→ **REQUIRED WORK**
Reproduce each of the entries below verbatim, line for line, with no changes.

→ **SUPPLIED DATA**
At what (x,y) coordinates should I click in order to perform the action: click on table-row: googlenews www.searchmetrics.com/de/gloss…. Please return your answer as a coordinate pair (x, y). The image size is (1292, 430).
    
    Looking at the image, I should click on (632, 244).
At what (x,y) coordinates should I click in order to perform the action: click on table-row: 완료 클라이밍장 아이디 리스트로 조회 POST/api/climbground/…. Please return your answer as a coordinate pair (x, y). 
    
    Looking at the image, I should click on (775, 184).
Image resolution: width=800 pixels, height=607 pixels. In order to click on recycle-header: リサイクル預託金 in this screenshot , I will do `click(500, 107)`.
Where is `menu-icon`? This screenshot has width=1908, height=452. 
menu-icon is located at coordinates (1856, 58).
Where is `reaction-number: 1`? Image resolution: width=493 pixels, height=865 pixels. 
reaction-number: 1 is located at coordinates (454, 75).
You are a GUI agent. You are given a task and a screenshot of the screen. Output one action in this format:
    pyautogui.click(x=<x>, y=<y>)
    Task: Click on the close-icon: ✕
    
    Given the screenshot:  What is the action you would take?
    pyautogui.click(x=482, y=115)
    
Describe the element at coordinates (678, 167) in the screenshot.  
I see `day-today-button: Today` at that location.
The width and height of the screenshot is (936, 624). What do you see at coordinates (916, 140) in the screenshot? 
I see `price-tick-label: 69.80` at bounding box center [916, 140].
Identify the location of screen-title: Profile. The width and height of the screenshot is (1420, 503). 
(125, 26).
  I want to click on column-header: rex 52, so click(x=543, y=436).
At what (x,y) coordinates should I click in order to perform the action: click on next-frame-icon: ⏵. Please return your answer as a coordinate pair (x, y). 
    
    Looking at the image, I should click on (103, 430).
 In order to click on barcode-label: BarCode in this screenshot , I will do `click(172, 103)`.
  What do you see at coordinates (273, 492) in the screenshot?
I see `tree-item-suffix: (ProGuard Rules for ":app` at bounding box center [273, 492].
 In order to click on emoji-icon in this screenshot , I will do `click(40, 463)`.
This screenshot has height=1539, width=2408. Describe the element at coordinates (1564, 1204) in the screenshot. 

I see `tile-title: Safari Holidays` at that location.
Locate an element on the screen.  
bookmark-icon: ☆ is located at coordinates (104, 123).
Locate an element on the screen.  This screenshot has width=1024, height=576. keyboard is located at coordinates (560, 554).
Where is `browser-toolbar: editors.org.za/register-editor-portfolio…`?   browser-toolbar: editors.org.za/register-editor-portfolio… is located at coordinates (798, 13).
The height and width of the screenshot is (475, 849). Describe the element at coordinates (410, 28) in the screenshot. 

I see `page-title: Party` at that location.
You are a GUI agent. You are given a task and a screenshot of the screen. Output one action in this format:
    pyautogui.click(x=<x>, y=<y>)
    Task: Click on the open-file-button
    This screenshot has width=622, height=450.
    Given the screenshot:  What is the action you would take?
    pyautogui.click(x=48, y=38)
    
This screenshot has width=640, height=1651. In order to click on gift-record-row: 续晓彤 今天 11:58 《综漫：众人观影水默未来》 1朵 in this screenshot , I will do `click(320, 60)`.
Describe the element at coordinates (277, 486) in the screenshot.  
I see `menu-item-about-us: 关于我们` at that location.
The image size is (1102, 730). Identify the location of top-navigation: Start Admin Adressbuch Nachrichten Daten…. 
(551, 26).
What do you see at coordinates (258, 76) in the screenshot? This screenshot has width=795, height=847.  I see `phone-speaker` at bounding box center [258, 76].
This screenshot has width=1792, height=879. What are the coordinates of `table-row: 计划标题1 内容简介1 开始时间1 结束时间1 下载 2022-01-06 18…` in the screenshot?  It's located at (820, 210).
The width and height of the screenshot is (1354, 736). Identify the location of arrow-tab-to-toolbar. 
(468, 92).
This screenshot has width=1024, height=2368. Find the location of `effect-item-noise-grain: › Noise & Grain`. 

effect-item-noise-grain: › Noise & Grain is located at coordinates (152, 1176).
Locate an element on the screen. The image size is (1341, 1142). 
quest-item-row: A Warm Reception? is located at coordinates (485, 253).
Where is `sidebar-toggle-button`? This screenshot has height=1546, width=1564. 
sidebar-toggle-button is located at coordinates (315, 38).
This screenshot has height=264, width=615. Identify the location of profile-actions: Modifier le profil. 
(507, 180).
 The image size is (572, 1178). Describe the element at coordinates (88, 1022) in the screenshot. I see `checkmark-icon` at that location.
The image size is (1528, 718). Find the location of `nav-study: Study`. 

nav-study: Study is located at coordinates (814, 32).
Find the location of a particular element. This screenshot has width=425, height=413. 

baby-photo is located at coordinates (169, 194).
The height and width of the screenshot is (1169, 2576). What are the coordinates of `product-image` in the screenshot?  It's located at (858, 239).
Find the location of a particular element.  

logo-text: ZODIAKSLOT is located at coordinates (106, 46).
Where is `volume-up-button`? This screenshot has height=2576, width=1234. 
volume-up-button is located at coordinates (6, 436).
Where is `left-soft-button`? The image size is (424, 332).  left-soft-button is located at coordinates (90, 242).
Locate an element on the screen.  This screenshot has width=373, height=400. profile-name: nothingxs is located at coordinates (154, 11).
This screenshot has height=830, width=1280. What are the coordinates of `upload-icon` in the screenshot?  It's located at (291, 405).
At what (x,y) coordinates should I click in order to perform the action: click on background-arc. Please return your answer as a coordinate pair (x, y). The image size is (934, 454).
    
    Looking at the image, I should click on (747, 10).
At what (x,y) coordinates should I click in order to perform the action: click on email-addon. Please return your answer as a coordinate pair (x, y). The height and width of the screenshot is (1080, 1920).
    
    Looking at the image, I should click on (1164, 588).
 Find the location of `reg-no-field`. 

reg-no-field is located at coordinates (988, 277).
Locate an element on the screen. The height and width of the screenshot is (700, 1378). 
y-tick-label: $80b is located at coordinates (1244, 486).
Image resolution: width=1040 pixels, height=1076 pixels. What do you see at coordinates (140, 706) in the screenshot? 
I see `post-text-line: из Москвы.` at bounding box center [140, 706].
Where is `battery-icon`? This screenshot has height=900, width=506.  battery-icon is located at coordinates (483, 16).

→ **EXERCISE RESULT**
At what (x,y) coordinates should I click in order to perform the action: click on table-row: googlenews www.searchmetrics.com/de/gloss…. Please return your answer as a coordinate pair (x, y). The image size is (1292, 430).
    
    Looking at the image, I should click on (632, 244).
At what (x,y) coordinates should I click in order to perform the action: click on table-row: 완료 클라이밍장 아이디 리스트로 조회 POST/api/climbground/…. Please return your answer as a coordinate pair (x, y). 
    
    Looking at the image, I should click on (775, 184).
Image resolution: width=800 pixels, height=607 pixels. In order to click on recycle-header: リサイクル預託金 in this screenshot , I will do `click(500, 107)`.
Where is `menu-icon`? This screenshot has width=1908, height=452. 
menu-icon is located at coordinates (1856, 58).
Where is `reaction-number: 1`? Image resolution: width=493 pixels, height=865 pixels. 
reaction-number: 1 is located at coordinates (454, 75).
You are a GUI agent. You are given a task and a screenshot of the screen. Output one action in this format:
    pyautogui.click(x=<x>, y=<y>)
    Task: Click on the close-icon: ✕
    
    Given the screenshot:  What is the action you would take?
    pyautogui.click(x=482, y=115)
    
Describe the element at coordinates (678, 167) in the screenshot.  
I see `day-today-button: Today` at that location.
The width and height of the screenshot is (936, 624). What do you see at coordinates (916, 140) in the screenshot? 
I see `price-tick-label: 69.80` at bounding box center [916, 140].
Identify the location of screen-title: Profile. The width and height of the screenshot is (1420, 503). 
(125, 26).
  I want to click on column-header: rex 52, so click(x=543, y=436).
At what (x,y) coordinates should I click in order to perform the action: click on next-frame-icon: ⏵. Please return your answer as a coordinate pair (x, y). 
    
    Looking at the image, I should click on (103, 430).
 In order to click on barcode-label: BarCode in this screenshot , I will do `click(172, 103)`.
  What do you see at coordinates (273, 492) in the screenshot?
I see `tree-item-suffix: (ProGuard Rules for ":app` at bounding box center [273, 492].
 In order to click on emoji-icon in this screenshot , I will do `click(40, 463)`.
This screenshot has height=1539, width=2408. Describe the element at coordinates (1564, 1204) in the screenshot. 

I see `tile-title: Safari Holidays` at that location.
Locate an element on the screen.  
bookmark-icon: ☆ is located at coordinates (104, 123).
Locate an element on the screen.  This screenshot has width=1024, height=576. keyboard is located at coordinates (560, 554).
Where is `browser-toolbar: editors.org.za/register-editor-portfolio…`?   browser-toolbar: editors.org.za/register-editor-portfolio… is located at coordinates (798, 13).
The height and width of the screenshot is (475, 849). Describe the element at coordinates (410, 28) in the screenshot. 

I see `page-title: Party` at that location.
You are a GUI agent. You are given a task and a screenshot of the screen. Output one action in this format:
    pyautogui.click(x=<x>, y=<y>)
    Task: Click on the open-file-button
    This screenshot has width=622, height=450.
    Given the screenshot:  What is the action you would take?
    pyautogui.click(x=48, y=38)
    
This screenshot has width=640, height=1651. In order to click on gift-record-row: 续晓彤 今天 11:58 《综漫：众人观影水默未来》 1朵 in this screenshot , I will do `click(320, 60)`.
Describe the element at coordinates (277, 486) in the screenshot.  
I see `menu-item-about-us: 关于我们` at that location.
The image size is (1102, 730). Identify the location of top-navigation: Start Admin Adressbuch Nachrichten Daten…. 
(551, 26).
What do you see at coordinates (258, 76) in the screenshot? This screenshot has width=795, height=847.  I see `phone-speaker` at bounding box center [258, 76].
This screenshot has width=1792, height=879. What are the coordinates of `table-row: 计划标题1 内容简介1 开始时间1 结束时间1 下载 2022-01-06 18…` in the screenshot?  It's located at (820, 210).
The width and height of the screenshot is (1354, 736). Identify the location of arrow-tab-to-toolbar. 
(468, 92).
This screenshot has width=1024, height=2368. Find the location of `effect-item-noise-grain: › Noise & Grain`. 

effect-item-noise-grain: › Noise & Grain is located at coordinates (152, 1176).
Locate an element on the screen. The image size is (1341, 1142). 
quest-item-row: A Warm Reception? is located at coordinates (485, 253).
Where is `sidebar-toggle-button`? This screenshot has height=1546, width=1564. 
sidebar-toggle-button is located at coordinates (315, 38).
This screenshot has height=264, width=615. Identify the location of profile-actions: Modifier le profil. 
(507, 180).
 The image size is (572, 1178). Describe the element at coordinates (88, 1022) in the screenshot. I see `checkmark-icon` at that location.
The image size is (1528, 718). Find the location of `nav-study: Study`. 

nav-study: Study is located at coordinates (814, 32).
Find the location of a particular element. This screenshot has width=425, height=413. 

baby-photo is located at coordinates (169, 194).
The height and width of the screenshot is (1169, 2576). What are the coordinates of `product-image` in the screenshot?  It's located at (858, 239).
Find the location of a particular element.  

logo-text: ZODIAKSLOT is located at coordinates (106, 46).
Where is `volume-up-button`? This screenshot has height=2576, width=1234. 
volume-up-button is located at coordinates (6, 436).
Where is `left-soft-button`? The image size is (424, 332).  left-soft-button is located at coordinates (90, 242).
Locate an element on the screen.  This screenshot has width=373, height=400. profile-name: nothingxs is located at coordinates (154, 11).
This screenshot has height=830, width=1280. What are the coordinates of `upload-icon` in the screenshot?  It's located at (291, 405).
At what (x,y) coordinates should I click in order to perform the action: click on background-arc. Please return your answer as a coordinate pair (x, y). The image size is (934, 454).
    
    Looking at the image, I should click on (747, 10).
At what (x,y) coordinates should I click in order to perform the action: click on email-addon. Please return your answer as a coordinate pair (x, y). The height and width of the screenshot is (1080, 1920).
    
    Looking at the image, I should click on (1164, 588).
 Find the location of `reg-no-field`. 

reg-no-field is located at coordinates (988, 277).
Locate an element on the screen. The height and width of the screenshot is (700, 1378). 
y-tick-label: $80b is located at coordinates (1244, 486).
Image resolution: width=1040 pixels, height=1076 pixels. What do you see at coordinates (140, 706) in the screenshot? 
I see `post-text-line: из Москвы.` at bounding box center [140, 706].
Where is `battery-icon`? This screenshot has height=900, width=506.  battery-icon is located at coordinates (483, 16).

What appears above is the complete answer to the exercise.